Beware The Effects of Complicated Intra-Abdominal Infections

There are a wide variety of infections that people can experience. Some of them are well known and well treated. Think of infections like urinary tract infections, strep throat, syphilis and chlamydia. They are well known infections. Infections that can affect the abdominal area aren’t always as well known. 

Intra-abdominal infections (IAI) are a collection of issues that can occur around the organs in the abdomen. These infections are one of the most common ways in which a person in a hospital or intensive care unit end up suffering from sepsis. Severe versions of intra-abdominal infections will often lead to dangerous cases of severe sepsis and can have a significant mortality rate! 

What is an Intra Abdominal Infection?

As mentioned, intra abdominal infections are a collection of different infections.

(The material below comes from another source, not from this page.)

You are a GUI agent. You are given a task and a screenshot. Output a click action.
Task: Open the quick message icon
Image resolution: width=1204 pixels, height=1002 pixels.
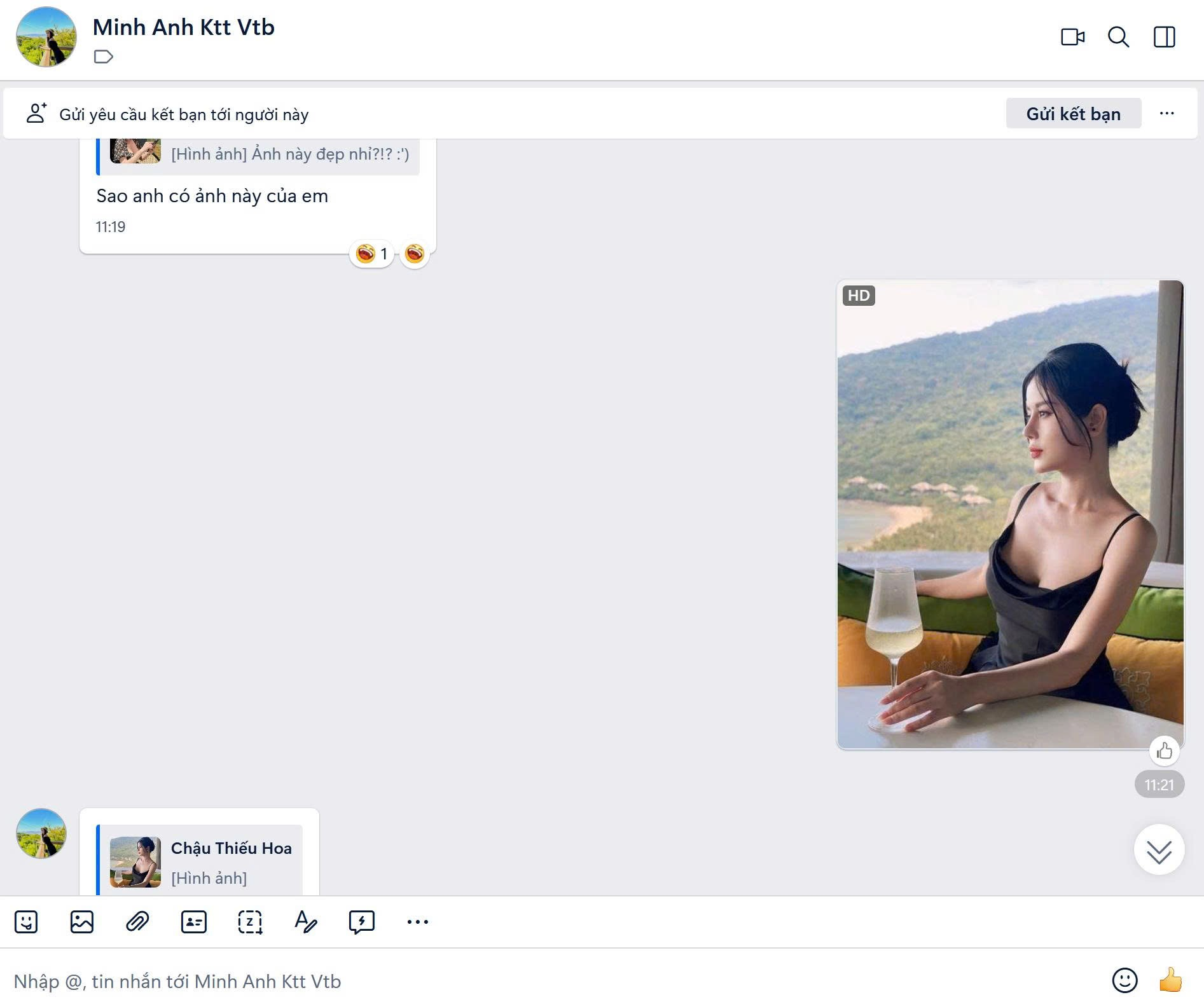361,921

They can affect the gastrointestinal tract and cause a large amount of inflammation. It’s also possible for the infections to develop into an abscess that is contained in a fibrous capsule. IAI can spread into the peritoneum. This is the membrane that lines the abdominal wall and covers any organs located in the abdomen. This causes inflammation of the peritoneum and peritonitis. The abdomen can then be perforated! 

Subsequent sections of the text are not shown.